Esa noche nos desvelamos reproduciendo videos previamente seleccionados por ella. Me identifiqué en más de una situación planteada. Me dieron ganas llorar, aunque atajé las lágrimas, el trastorno bipolar era apenas una posibilidad. Aún debía ir con un psiquiatra para verificarlo. No fui pronto. Antes vi todo video cuanto pude, descargué un par de libros de Internet, leí muchísimas notas periodísticas, la mayoría frívolas, de esas que hablan sobre personajes famosos, principalmente artistas y escritores, quienes padecen o padecieron el trastorno, como el pintor Vicent Van Gogh, cuyo día de nacimiento sirve para celebrar el Día Mundial del Trastorno Bipolar. Para mí, eso es como poetizar el sufrimiento, como si,  para consolarte, la gente te dijera “vamos, adelante, puedes tener una vida miserable y perder hasta la oreja, pero qué cosa más bonita esa de ser hipersensible, vamos, puedes ser famoso si tú quieres”. Es mi interpretación, probablemente me equivoque.

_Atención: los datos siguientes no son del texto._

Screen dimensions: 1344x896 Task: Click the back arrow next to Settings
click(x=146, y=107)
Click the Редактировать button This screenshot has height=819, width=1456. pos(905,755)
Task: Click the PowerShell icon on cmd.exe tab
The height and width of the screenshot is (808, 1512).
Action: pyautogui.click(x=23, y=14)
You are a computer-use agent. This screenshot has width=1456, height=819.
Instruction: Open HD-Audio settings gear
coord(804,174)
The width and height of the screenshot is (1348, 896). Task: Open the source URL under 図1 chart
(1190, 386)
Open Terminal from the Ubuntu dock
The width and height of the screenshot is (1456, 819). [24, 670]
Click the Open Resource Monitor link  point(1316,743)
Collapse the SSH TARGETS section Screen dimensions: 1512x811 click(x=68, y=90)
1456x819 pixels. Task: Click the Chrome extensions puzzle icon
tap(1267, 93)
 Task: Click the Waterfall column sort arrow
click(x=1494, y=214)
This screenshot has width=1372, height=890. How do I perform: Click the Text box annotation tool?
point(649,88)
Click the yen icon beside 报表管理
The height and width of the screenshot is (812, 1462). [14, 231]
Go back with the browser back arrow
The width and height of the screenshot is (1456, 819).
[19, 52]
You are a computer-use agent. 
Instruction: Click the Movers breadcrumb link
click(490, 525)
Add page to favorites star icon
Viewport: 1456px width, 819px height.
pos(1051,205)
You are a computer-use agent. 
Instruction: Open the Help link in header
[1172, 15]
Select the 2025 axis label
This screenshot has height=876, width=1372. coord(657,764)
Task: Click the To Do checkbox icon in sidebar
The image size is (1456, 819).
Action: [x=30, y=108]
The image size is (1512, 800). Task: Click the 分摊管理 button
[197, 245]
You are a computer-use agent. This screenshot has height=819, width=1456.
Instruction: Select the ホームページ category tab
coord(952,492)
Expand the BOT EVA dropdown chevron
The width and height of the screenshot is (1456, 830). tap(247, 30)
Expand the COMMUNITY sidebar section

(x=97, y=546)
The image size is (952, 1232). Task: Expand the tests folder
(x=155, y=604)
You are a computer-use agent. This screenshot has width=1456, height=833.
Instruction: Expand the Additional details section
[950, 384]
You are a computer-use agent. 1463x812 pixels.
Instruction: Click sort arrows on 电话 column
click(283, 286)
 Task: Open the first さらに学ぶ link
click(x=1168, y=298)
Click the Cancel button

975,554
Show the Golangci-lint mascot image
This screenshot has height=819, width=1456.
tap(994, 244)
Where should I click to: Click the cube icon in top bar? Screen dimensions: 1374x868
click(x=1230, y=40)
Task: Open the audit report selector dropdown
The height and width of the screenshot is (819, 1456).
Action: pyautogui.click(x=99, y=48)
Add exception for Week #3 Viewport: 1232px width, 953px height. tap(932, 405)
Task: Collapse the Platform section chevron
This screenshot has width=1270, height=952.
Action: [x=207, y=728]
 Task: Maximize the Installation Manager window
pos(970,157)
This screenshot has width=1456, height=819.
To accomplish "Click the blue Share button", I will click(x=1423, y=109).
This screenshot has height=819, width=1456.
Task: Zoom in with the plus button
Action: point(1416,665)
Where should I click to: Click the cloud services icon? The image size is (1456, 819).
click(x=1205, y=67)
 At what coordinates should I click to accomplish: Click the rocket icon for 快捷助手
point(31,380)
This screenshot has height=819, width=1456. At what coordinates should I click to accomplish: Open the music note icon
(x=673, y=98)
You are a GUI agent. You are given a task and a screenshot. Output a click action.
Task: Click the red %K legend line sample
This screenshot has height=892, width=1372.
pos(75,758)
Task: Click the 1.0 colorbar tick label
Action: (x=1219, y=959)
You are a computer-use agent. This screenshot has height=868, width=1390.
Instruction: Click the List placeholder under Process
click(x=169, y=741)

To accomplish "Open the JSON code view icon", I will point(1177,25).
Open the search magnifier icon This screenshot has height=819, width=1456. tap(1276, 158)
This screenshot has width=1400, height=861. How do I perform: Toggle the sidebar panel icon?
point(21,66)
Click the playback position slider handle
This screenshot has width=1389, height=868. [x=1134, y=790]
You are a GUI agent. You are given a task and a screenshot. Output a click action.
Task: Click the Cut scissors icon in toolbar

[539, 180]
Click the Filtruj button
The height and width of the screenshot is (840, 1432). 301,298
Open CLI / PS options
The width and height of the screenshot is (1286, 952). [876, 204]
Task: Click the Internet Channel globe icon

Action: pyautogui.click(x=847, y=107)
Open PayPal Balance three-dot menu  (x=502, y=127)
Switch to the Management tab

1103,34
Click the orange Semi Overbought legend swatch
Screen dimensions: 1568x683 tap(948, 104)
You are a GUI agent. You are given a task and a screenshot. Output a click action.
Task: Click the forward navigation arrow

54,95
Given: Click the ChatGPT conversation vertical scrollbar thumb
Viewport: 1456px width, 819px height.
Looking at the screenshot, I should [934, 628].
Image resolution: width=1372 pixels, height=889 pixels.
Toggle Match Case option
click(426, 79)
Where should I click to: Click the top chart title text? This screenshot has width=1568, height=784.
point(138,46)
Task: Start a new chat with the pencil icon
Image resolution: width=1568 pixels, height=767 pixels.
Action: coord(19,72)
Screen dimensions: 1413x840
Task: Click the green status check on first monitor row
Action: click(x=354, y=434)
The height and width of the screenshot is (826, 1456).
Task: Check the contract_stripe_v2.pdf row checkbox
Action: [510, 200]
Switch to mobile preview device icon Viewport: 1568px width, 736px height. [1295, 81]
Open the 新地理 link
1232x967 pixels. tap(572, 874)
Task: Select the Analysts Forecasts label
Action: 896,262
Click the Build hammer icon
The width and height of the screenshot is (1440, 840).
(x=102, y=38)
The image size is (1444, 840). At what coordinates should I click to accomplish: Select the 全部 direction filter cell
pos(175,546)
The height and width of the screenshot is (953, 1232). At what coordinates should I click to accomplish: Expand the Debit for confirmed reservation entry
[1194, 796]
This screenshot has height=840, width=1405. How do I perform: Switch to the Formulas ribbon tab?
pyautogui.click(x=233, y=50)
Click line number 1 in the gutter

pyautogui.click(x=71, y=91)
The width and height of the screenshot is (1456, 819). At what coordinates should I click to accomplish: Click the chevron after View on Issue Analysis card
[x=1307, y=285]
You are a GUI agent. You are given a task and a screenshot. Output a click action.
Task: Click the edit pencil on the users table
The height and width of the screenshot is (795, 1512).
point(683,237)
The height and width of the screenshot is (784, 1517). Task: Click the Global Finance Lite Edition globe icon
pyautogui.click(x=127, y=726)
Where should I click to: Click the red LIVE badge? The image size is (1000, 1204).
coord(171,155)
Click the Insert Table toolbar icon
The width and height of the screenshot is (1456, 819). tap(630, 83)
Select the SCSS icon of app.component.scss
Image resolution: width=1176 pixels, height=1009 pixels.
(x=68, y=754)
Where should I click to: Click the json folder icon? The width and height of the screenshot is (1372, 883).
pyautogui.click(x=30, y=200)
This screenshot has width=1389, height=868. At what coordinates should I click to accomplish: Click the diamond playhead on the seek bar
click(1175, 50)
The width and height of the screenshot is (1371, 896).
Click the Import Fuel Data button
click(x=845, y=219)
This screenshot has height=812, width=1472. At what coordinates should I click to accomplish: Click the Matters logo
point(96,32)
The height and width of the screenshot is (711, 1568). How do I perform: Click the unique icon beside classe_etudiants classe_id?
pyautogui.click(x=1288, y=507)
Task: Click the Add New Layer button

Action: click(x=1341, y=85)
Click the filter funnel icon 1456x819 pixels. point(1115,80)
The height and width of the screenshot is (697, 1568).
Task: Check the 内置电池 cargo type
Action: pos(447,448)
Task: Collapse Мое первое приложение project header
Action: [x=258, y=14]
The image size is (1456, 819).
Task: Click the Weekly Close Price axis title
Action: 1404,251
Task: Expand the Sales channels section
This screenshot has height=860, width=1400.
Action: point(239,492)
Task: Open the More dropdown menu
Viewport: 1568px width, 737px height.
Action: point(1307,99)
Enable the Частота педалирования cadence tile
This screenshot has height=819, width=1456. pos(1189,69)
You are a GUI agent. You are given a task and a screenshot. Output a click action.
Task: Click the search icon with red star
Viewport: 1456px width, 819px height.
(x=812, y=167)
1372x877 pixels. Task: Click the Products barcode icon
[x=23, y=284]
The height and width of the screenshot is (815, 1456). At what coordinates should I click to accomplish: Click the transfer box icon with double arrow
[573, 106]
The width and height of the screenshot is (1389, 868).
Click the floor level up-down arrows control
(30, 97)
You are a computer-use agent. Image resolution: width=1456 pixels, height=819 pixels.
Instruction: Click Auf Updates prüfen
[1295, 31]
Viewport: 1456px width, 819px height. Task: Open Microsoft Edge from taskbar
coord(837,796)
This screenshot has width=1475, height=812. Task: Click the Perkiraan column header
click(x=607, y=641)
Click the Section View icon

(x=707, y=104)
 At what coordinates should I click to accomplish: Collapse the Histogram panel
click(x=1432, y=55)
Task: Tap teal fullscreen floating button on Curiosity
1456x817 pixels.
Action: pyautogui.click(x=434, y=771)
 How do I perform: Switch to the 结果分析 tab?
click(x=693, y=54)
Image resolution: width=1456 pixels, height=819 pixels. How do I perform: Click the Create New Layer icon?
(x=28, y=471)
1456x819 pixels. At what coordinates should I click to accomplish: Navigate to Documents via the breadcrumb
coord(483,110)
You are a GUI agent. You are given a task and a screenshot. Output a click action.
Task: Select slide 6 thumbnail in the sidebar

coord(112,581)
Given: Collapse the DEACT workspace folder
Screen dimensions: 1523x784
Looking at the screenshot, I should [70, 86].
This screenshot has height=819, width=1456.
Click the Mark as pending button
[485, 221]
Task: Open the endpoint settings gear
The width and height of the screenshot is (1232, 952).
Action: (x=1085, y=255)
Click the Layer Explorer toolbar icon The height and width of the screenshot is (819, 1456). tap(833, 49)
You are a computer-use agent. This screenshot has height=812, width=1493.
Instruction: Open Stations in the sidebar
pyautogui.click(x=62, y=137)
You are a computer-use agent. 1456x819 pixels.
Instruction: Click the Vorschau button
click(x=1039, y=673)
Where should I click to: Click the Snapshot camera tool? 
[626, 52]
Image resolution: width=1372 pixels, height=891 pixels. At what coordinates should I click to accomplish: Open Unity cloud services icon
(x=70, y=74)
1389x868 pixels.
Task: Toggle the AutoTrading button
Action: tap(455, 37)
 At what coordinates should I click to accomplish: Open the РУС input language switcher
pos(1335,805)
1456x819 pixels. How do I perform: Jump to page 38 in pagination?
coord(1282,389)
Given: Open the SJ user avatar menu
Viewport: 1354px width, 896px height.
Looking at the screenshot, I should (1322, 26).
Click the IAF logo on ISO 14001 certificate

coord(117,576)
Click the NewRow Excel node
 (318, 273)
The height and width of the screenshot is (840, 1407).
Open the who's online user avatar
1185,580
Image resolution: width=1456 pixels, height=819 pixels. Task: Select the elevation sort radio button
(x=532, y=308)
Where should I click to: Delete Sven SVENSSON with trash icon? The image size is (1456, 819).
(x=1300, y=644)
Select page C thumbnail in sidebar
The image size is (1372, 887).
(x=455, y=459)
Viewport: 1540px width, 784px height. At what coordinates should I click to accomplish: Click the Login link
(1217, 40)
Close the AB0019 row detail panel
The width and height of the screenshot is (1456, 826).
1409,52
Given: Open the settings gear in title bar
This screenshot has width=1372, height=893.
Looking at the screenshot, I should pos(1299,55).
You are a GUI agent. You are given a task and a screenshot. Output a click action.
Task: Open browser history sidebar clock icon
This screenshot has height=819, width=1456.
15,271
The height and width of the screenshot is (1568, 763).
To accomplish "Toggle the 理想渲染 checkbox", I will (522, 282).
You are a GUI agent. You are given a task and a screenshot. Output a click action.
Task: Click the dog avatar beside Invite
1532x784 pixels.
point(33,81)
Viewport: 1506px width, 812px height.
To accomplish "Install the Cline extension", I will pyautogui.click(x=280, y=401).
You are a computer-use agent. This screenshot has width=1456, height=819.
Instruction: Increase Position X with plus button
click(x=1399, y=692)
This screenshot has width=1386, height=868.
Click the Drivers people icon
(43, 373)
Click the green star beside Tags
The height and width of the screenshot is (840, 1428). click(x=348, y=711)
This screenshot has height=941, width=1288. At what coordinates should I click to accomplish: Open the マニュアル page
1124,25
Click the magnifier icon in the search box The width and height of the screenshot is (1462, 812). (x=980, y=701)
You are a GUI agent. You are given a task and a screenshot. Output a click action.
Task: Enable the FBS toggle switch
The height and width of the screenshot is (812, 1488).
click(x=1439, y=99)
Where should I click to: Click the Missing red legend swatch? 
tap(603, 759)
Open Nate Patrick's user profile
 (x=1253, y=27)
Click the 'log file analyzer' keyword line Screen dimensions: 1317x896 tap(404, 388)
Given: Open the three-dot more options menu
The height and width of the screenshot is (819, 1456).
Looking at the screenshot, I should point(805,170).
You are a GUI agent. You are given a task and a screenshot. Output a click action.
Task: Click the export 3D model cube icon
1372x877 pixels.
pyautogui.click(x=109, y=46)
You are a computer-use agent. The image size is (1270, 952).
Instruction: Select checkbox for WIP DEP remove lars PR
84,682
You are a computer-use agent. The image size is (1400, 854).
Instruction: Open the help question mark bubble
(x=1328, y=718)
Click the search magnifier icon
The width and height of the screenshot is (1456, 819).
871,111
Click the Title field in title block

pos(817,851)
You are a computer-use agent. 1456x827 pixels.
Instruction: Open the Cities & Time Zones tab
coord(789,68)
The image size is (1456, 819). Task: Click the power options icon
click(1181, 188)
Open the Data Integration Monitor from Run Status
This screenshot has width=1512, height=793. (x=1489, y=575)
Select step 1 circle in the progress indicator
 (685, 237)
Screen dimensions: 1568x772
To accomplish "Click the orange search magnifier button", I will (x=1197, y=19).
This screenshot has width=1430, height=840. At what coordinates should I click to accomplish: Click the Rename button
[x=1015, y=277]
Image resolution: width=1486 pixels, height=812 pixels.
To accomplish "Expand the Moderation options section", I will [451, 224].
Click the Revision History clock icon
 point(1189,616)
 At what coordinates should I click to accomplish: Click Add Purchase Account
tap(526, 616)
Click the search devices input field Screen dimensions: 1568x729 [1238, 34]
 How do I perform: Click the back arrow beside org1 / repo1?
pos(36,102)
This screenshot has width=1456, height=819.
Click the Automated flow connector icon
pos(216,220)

Pasaron un par de meses antes de pedir una cita con el psiquiatra. No sería mi primera vez, pero tomar la decisión siempre me daba algo de miedo. Desde mis tiempos de preparatoria había dado de tumbos entre terapeuta y terapeuta, pasé de sesiones simplonas y funcionalistas a impenetrables psicoanálisis, de prácticas alternativas orientales a rituales mágico-chamánicos, de psiquiatras costosos al hospital público Fray Bernardino. Al fin acudí a la cita, hice el test, y me confirmaron el trastorno bipolar… 14 años después de mi primera depresión profunda. Parece demasiado tarde; no lo es si se fijan bien, finalmente llegué a ese tramo y no era poca cosa. Porque, como dijo una amiga: ¿Cuántos hay que no llegan a este momento? ¿Cuántos -agrego yo- se pegan un tiro o se cuelgan antes de ponerle nombre al fantasma?